Gozzi was born and died in Venice; he came from an old Venetian family from the Republic of Ragusa. His father's debts forced him to look for a means of supporting himself, and at the age of sixteen, he joined the army in Dalmatia; three years later he returned to Venice, where he soon made a reputation for himself as the wittiest member of the Granelleschi Society, to which the publication of several satirical pieces had gained him admission. This society, nominally devoted to conviviality and wit, had serious literary aims and was especially zealous to preserve Tuscan literature from foreign influence.

Works

The displacement of the old Italian comedy by the dramas of Pietro Chiari and Carlo Goldoni, modelled on French examples, threatened to defeat the society's efforts; in 1757 Gozzi came to the rescue by publishing a satirical poem, La tartana degli influssi per l'anno 1756, and in 1761 his comedy based on a fairy tale, The Love for Three Oranges or Analisi riflessiva della fiaba L'amore delle tre melarance, a parody of the style of the other two poets.

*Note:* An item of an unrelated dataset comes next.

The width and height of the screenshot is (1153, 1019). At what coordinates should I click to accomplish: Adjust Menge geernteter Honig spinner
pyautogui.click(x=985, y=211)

To perform it, he obtained the services of the Sacchi company of players, who had been left without employment because the popularity of the comedies of Chiari and Goldoni offered no scope for the display of their particular talents. Their satirical powers thus sharpened by personal enmity, the play was an extraordinary success.

Struck by the effect produced on the audience by the introduction of the supernatural or mythical element, which he had merely used as a convenient medium for his satirical purposes, Gozzi produced a series of dramatic pieces based on fairy tales. These were hugely popular, even forcing Goldoni to flee Venice for good, but after the breaking up of the Sacchi company were unjustly neglected. They were however much praised by Goethe, Schlegel brothers, Hoffmann, Madame de Staël, Sismondi and Ostrovsky; one of these plays, Turandot or La Turandotte, was translated by Friedrich Schiller and staged by Goethe in Weimar in 1802 with great acclaim.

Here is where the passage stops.